- New data from the U.S. Energy Information Administration shows the United States is continuing to shift away from coal-fired generation, and for the first time ever in April produced more power from natural gas.
- Electric Power Monthly data shows gas-fired plants around the country produced 92,516 Gwh in April, compared with 88,835 Gwh of coal.
- While power from gas burn increased more than 20% year-over-year, the real winner may be solar energy which EIA reported increased almost 60% in the last year.
April was a significant month for the U.S. fuel mix. As SNL Energy points out, it marked the first month – ever – that the United States generated more power from natural gas than coal. Driven by low gas prices and a slew of carbon regulations taking coal plants offline, coal's year-over-year April production declined 18.9%, very similar to gas' 20.6% increase.

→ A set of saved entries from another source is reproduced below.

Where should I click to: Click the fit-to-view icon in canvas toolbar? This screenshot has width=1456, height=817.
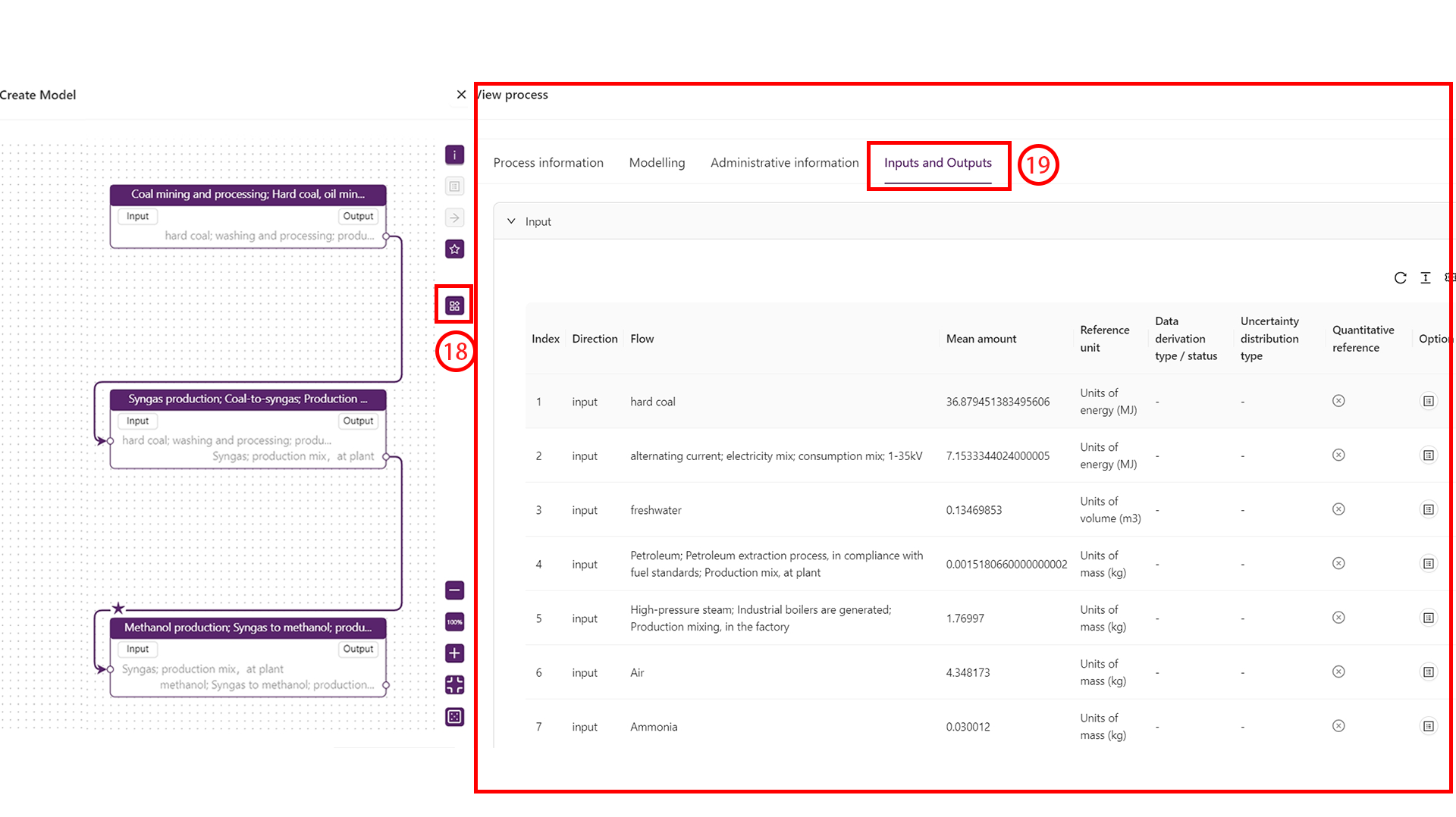(454, 685)
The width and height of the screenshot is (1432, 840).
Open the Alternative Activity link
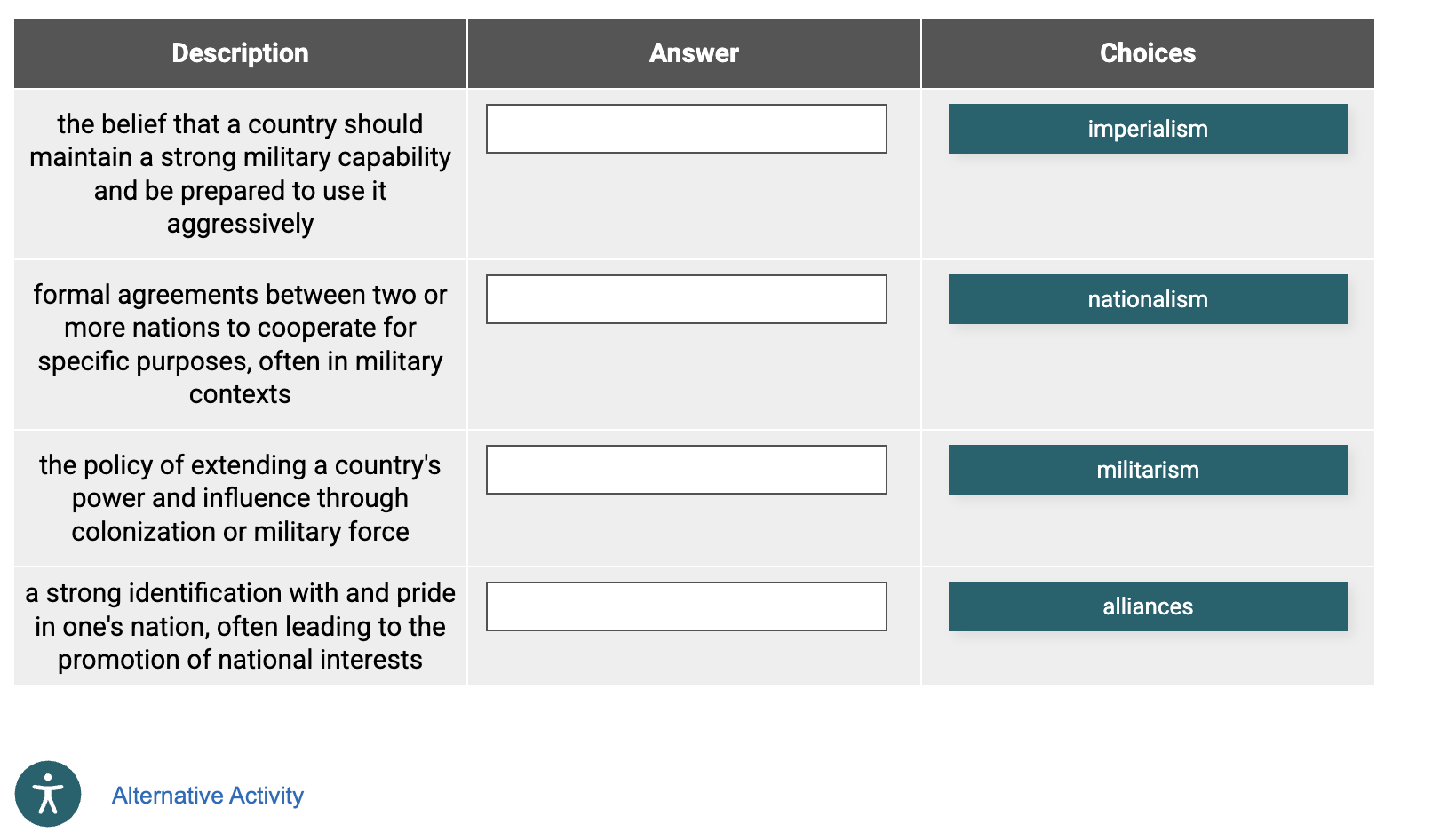[x=206, y=796]
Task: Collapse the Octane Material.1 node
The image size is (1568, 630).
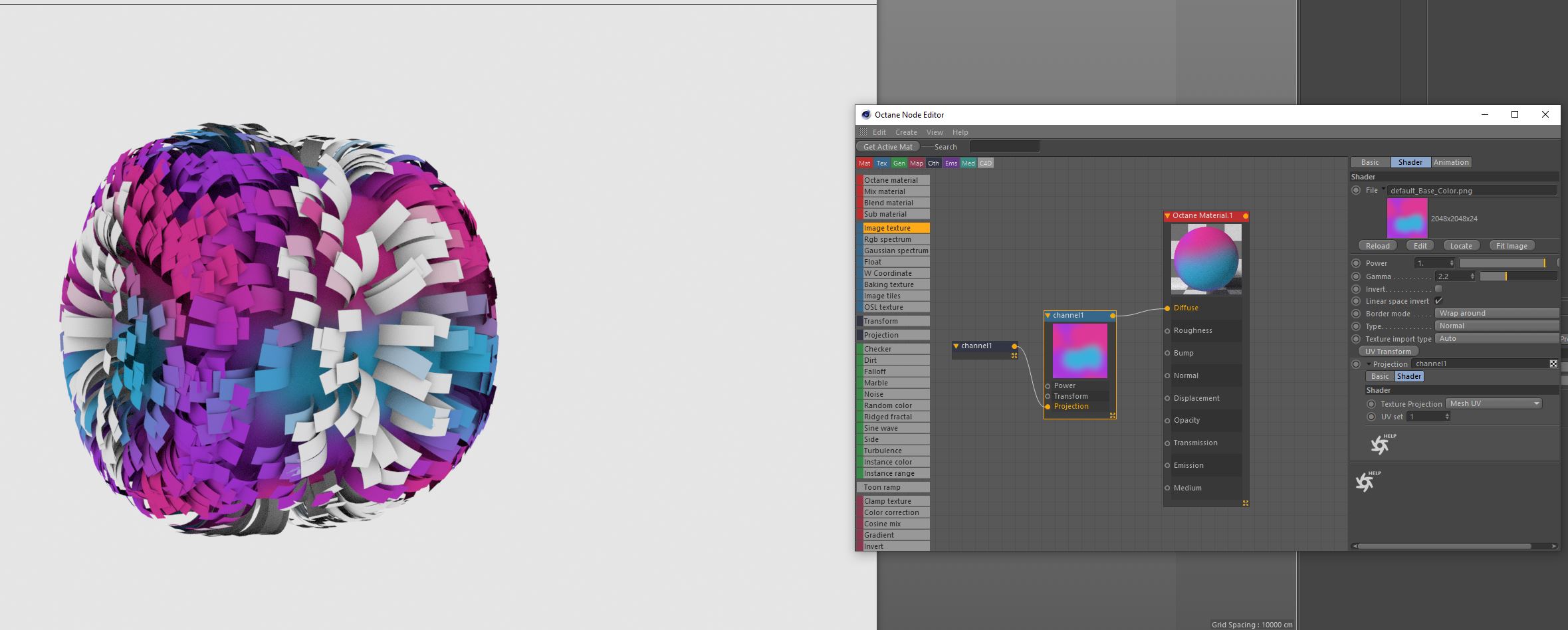Action: pos(1167,216)
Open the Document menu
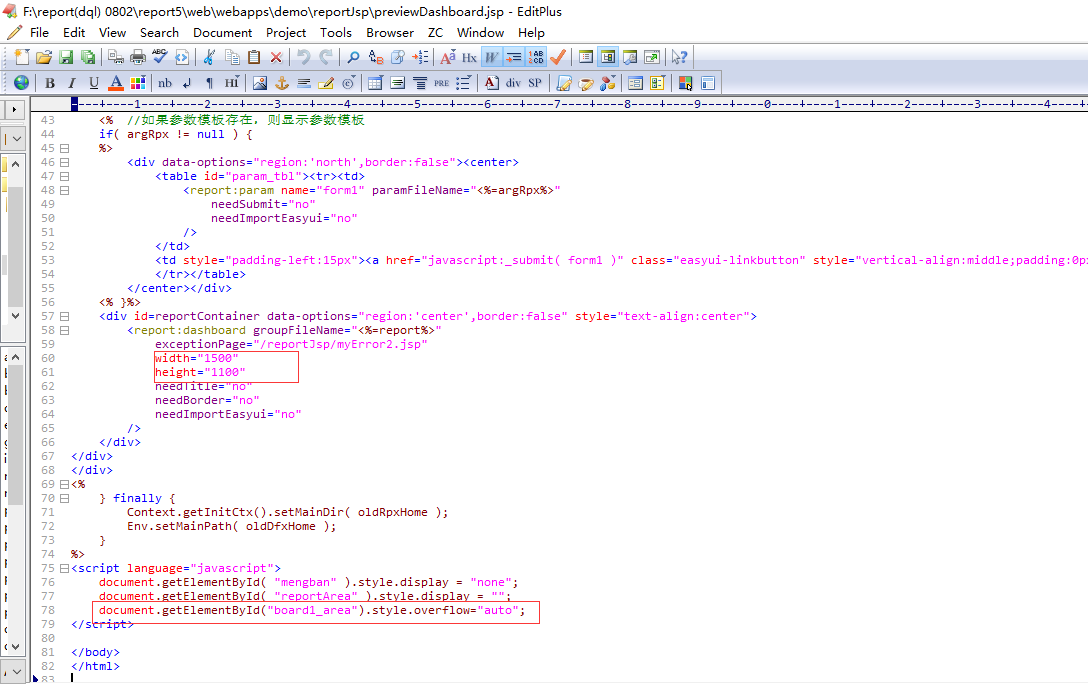 pyautogui.click(x=222, y=32)
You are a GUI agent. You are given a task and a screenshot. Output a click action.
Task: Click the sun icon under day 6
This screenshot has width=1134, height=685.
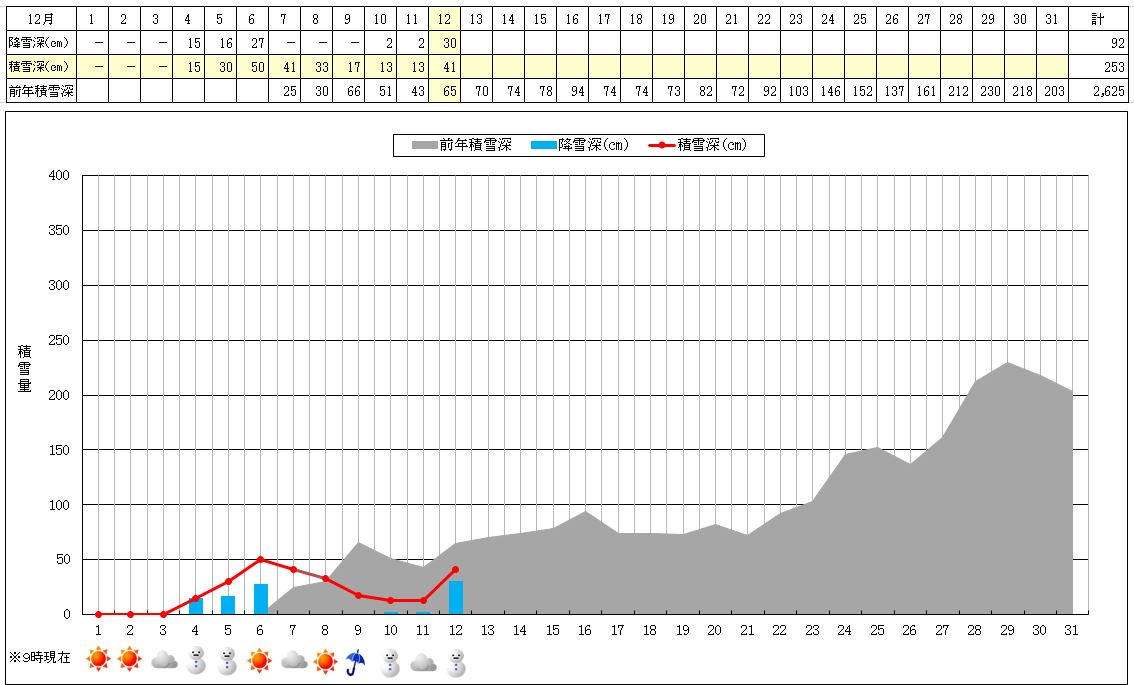pyautogui.click(x=261, y=661)
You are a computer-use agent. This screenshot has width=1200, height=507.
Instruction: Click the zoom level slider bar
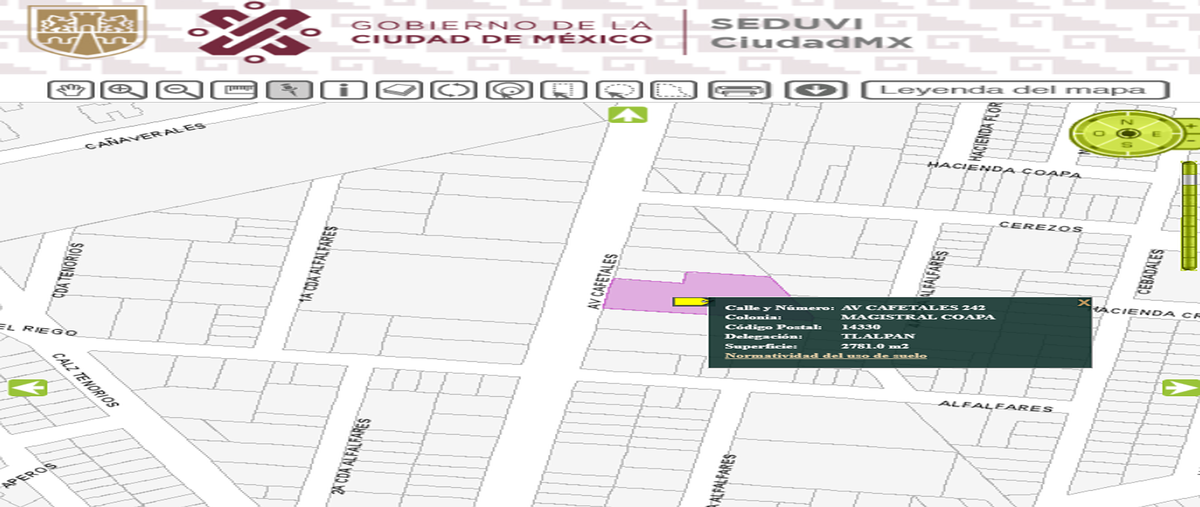point(1187,220)
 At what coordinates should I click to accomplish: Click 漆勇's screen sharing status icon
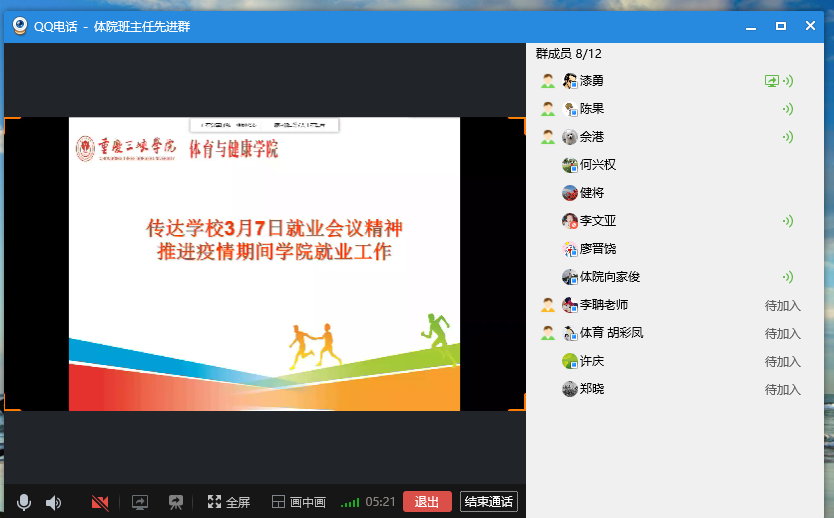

Nuclear generation saw a 6% boost, while solar thermal and photovoltaic rose more than 57%.
The federal government's Clean Power Plan, which aims to reduce greenhouse gas emissions by 30% by 2030, is predicted to take some 90 GW of coal-fired production offline — more than twice the amount expected by 2040 without the new regulations, according to the EIA. The U.S. Environmental Protection Agency's Mercury and Air Toxics Standards, despite being remanded by the U.S. Supreme Court last month, has already been responsible for a slew of retirements, and has been estimated to account for about 40 GW of the 90 slated to retire by 2040.
While gas has been the beneficiary of late, rising from 76,728 GWh generated in April of last year, solar energy is seeing the largest percentage gains. The U.S. April solar output rose from 1,633 GWh in 2014 to 2,567 GWh this year.
Total renewable generation, on an annual basis, has risen from about 358,000 GWh in 2005 to 540,000 GWh last year.